The nearest approach to this was Service Oriented Architecture not new, but those who were most involved in SOA seem to be least involved in IoT. Back in 2007 Stefan Tilkov wrote a much-applauded article entitled ‘The Ten Principles of SOA’ in which he stressed the principles of Loose Coupled Services. Some eight years later and facing the challenges of a loose-coupled IoT architecture there are some strong similarities.

There is also one big difference that hits almost anything that was said before 2010 and lies right at the heart of the IoT architecture problem. IoT is about ‘Interactions’ more than Transactions, and most Architectural principles concentrate on Transactional data.

That’s a challenging statement and really should provoke some comment!  Yes, the value from IoT comes from a Business valuable outcome, but no that’s doesn’t make it a Transaction. But what changed around 2010 that makes this a turning point? The answer was arrival of Social Customer Relationship Management as the new Internet based Social Tools arrived supporting interactions with customers. Before this Customer Relationship Management was/is a traditional IT Enterprise Application focused on Transactional Data. The difference is hugely important and in 2010 the rise of Social CRM was causing similar challenges to those of IOT today.

Read the following from an article published in August 2010 entitled Interactions with Transactions; Understanding Social CRM and try substituting Enterprise IT for CRM and IoT for Social CRM.

CRM was focused on transactions; social CRM is focused on interactions with transactions oftentimes being a byproduct. Social CRM didn't come about because of technology, but as a result of cultural and behavioral shifts, technology simply allowed customers to have a much louder voice

Social CRM was as radical a change five years ago as IoT is today in it’s competitive impact on business models and of course technology. The result was the rise of Salesforce based on completely different principles and products. As Internet/Cloud based capabilities have become well established for a wider range of ‘new’ business valuable activities Salesforce has become a well recognized Enterprise enabler.

There are very strong similarities between deploying and operating Social CRM for Business Value, and at this stage of the development, deploying IoT for its Business Value.

Social CRM provided enterprises with an external visibility into their markets via actual and perspective customers using the ubiquitous connectivity and technologies of the Internet. IoT is in effect completing the external visibility of an enterprise by adding machine and event inputs to complete the view.

At this point the conclusion of this article must be obvious, if you use Salesforce for your Social CRM and other Internet/cloud based initiatives then use Salesforce for your IoT initiatives too.
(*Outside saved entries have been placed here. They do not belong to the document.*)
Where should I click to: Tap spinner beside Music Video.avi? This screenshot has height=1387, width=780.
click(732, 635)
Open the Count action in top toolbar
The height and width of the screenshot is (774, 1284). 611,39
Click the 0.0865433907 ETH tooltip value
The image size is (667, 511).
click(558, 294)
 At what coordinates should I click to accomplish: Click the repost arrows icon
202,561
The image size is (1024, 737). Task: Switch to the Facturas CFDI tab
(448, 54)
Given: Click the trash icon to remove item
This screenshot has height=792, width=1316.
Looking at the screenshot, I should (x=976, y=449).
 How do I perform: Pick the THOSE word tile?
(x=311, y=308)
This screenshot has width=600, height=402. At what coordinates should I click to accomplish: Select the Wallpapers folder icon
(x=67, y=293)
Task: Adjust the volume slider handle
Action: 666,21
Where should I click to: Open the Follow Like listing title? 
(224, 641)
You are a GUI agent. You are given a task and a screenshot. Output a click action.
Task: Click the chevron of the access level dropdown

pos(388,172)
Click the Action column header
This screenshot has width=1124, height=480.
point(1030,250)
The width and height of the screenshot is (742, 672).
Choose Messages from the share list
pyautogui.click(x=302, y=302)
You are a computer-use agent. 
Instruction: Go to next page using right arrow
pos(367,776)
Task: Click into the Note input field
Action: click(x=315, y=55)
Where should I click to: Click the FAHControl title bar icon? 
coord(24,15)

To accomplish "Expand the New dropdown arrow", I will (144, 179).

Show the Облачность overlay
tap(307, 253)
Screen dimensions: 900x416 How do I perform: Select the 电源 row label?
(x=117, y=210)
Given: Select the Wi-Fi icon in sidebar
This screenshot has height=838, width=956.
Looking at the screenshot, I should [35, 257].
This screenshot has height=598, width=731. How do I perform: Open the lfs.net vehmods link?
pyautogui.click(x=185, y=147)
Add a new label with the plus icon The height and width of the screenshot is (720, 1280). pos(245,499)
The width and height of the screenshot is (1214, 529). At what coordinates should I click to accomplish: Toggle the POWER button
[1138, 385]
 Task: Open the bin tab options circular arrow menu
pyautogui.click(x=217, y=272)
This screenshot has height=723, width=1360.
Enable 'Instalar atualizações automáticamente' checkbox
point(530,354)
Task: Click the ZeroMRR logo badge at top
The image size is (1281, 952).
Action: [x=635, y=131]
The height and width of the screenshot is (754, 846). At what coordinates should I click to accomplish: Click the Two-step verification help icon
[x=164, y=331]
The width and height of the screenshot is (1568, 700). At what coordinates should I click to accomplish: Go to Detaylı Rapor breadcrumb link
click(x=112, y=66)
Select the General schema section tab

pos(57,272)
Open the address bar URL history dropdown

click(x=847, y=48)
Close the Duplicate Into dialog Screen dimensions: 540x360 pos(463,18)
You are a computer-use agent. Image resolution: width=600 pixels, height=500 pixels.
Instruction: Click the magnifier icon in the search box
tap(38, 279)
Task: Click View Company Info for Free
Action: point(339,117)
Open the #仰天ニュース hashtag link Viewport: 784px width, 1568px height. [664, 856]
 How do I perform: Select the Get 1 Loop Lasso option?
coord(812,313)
That’s a pretty major statement to make so the importance of this blog was to highlight exactly why this is the conclusion. In time standards will undoubtedly arrive, but it’s going to take a long time, and a large market presence of a defacto approach usually results in a role in the resulting standard.

Right now in some sectors there isn’t time to wait, a decision needs to be made as to the deployment approach in more than a few enterprises. Understanding the similarities as well as the ‘smart’ integration possibilities between Social CRM and IoT clarifies the options. Quietly, and effectively, Salesforce have been building a strong set of IoT capabilities complete with integration with their ‘action’ suites. It’s a good time to take advantage and quick business value from IoT.

A further article in this series on understanding and using IOT will introduce the topic of Business Requirement capture and definition for IoT Business value.